Gastronomie locale : du poisson, oui, mais pas que

La péninsule, quoique modeste en population, recèle quelques surprises gastronomiques. À Stykkishólmur, petite bourgade portuaire intelligente et dynamique, le restaurant Narfeyrarstofa propose une cuisine élaborée à partir de produits locaux : truite arctique fumée, langoustines des fjords, ou soupe de poisson au lait de coco et citronnelle (clin d’œil au multiculturalisme croissant des jeunes chefs islandais).

Dans un registre plus traditionnel, la ferme d’Erpsstaðir, à l’intérieur des terres, produit un skyr artisanal remarquable, proche du yaourt grec mais à la fois plus dense et plus aigre.

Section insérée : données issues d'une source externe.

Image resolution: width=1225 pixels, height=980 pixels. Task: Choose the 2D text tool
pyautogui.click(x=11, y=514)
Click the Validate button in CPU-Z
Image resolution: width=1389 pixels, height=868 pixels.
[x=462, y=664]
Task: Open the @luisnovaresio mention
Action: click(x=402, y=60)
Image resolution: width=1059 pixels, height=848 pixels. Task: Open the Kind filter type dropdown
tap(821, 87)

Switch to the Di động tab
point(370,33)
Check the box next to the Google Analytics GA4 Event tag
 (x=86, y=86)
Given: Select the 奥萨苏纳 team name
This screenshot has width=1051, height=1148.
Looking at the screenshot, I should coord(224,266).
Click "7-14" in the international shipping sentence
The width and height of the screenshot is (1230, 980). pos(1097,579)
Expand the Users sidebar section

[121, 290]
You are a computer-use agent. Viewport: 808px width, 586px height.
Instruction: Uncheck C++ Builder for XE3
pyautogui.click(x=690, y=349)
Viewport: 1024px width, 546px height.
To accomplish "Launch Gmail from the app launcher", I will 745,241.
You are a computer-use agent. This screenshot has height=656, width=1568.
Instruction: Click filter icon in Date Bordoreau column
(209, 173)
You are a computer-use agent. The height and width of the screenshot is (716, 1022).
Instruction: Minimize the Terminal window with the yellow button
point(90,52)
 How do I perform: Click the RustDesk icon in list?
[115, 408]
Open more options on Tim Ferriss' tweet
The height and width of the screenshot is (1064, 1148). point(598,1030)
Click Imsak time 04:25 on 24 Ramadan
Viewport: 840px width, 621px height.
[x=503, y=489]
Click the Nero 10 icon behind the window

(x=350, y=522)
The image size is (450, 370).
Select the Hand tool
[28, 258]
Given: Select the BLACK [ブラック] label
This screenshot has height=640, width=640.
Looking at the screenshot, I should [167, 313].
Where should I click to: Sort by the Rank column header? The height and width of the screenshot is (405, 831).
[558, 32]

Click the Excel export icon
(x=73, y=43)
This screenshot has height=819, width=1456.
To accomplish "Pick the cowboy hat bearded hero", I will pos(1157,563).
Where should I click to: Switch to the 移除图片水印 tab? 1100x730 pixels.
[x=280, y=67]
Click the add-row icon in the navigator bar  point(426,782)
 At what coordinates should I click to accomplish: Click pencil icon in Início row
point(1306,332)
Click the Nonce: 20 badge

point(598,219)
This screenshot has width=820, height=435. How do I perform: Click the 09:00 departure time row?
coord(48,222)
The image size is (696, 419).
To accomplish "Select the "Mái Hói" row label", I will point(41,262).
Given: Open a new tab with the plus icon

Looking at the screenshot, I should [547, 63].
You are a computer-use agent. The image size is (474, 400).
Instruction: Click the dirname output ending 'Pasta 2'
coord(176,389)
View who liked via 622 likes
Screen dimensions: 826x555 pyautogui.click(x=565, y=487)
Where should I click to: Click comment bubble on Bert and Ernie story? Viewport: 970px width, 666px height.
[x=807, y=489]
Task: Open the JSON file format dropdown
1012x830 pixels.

Les amateurs de douceurs ne manqueront pas leur glace au lait de vache, à la rhubarbe ou aux myrtilles des montagnes.

Durant mon passage au village de Búðir (où se trouve également une église noire emblématique, perdue dans les champs de lave), j’ai échangé avec Jónas, pêcheur retraité reconverti en apiculteur amateur. « Les abeilles islandaises sont rustiques, elles dorment neuf mois par an », plaisantait-il. Son miel, délicat et floral, témoigne du lien qui persiste entre nature et savoir-faire local, même dans les lieux les plus reculés.

Conseils pratiques pour préparer son exploration

  • Prévoyez trois jours minimum pour explorer la péninsule sans courir. Les distances sont faibles, mais les pauses fréquentes tant les paysages attirent l’œil.
  • Un véhicule 4×4 n’est pas indispensable, la route étant majoritairement goudronnée. Mais en hiver, attention aux conditions météo changeantes et au vent.
  • Pour les passionnés de littérature, une halte à Stykkishólmur permet de visiter la bibliothèque Water Library, projet artistique de Roni Horn, où des fioles d’eau du monde entier symbolisent notre lien commun.
  • Les hébergements, souvent modestes mais chaleureux, sont à réserver à l’avance en haute saison. Pensez aux petites guesthouses familiales, occasion d’échanger autour d’un café ou d’un déjeuner simple avec vos hôtes.
  • Le réseau internet est très bon, même dans les coins isolés. Toutefois, laissez de côté le GPS parfois trompeur : une bonne vieille carte papier, fournie dans les offices de tourisme, peut être votre meilleure alliée.
  • Une Islande vivante, entre nature et récits

    Snæfellsnes n’est pas un décor figé pour touristes avides de « paysages à couper le souffle ». C’est un territoire vivant, habité, porteur d’histoires anciennes et contemporaines, où la nature ne se donne pas à voir mais à comprendre. Elle se mérite autant qu’elle se partage, dans le respect de ceux qui y vivent, humains ou géants de pierre.

    Aux voyageurs curieux, la péninsule offre bien plus qu’un panorama glaciaire : une immersion dans une Islande intime où l’imaginaire nordique dialogue avec la géologie, où la mer parle à la montagne, et où, parfois, les voix du passé se glissent dans le vent.